Red teams are working for the people they attack and can be fired by those people. So:

  • Red teams must never intentionally damage the network they're analyzing
    • Reductions in QoS because of scanning activity are okay so long as they are for short periods of time.
    • Sometimes hosts fail when scanned, that's okay but don't repeat scans that cause damage.
  • Red teams may use malware but cannot let infections spread out of control
  • Red teams may break into systems and steal data but must be careful to stay away from sensitive data (like health records). Any stolen data should be considered a “proof of concept.”
  • Red teams must report all activities without withholding any vulnerabilities.
  • Red teams must stop all activity upon request.

You are required to submit weekly updates on your scanning and penetration activities.

I have uploaded PDFs to Canvas that contain information about the IP addresses and VLANs on the CIS network. Start with that information and scan each assigned IP address range from inside of Cabrillo's network. You must have a team member who can be physically present to do the scanning, otherwise the RFC-1918 private address ranges will not be reachable. Each host on the network should have a complete port scan and you should attempt to determine what operating system is running on each host.

Part 3: Risks Analysis

By this time you should have some key data that you need to perform a risk assessment. Start by filling out the spreadsheets that we did as part of the Risk Management lecture. You can copy the blank spreadsheet here:

Risk Management Blank

I want you to consider the following criteria and their relative weights:

  1. Impact to the ability to teach classes. (40%)
    1. Can I start a lecture on zoom?
    2. Do the classroom computers work?
    3. Can you login to Cabrillo servers such as Opus and vlab?
  2. Impact to budget and faculty time. (30%)
    1. How much time will it take to recover from a loss?
    2. Will it cost a lot of money to recover?
  3. Impact to the reputation of Cabrillo or the CIS department.
    1. Will a loss reduce future enrollment? (30%)
    2. Will I be in trouble with the college or law enforcement?

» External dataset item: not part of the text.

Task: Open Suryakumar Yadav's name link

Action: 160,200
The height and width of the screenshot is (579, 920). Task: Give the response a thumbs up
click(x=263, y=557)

Consider the following assets:

  1. The operation of the 828, 829 and 830 room networks.
  2. The physical assets (computers, routers, etc.) and their ongoing operation.
  3. Student and instructor account information (e.g. logins and passwords) .
  4. Student VMs, data and homework assignments.

Discuss with your group the impacts, assets and threats. Compete the TVA spreadsheet telling me what the highest priority items are. In your report you must explain why you came up with the answer you did.

Part 4: Write a Report

Finally you will combine everything you've learned in the previous parts into a report. Your report must have the following sections:

  1. Executive Summary. Summarize what you did and what the biggest risks are.
  2. Methods. Explain in detail how you gathered data for the report. When you did inventory and what tools you used to do scanning and mapping.
  3. Results. Include the results from your inventory, network analysis and risk assessment. These should be formatted to be readable in a document (not just a spreadsheet)
  4. Conclusion. Suggest what steps might be taken to lower the risk for the most urgent items you found.
  5. Raw Data. Please include your spreadsheets as an appendix.


You will be graded on completeness, correctness and professional presentation:

  • 10% for teamwork. You must work with a team for this project.
  • 20% professional presentation. Your report should be written in complete sentences, professionally formatted and contain all requested sections.
  • 70% correctness. You must list all significant items in the datacenter and you must find all hosts/networks.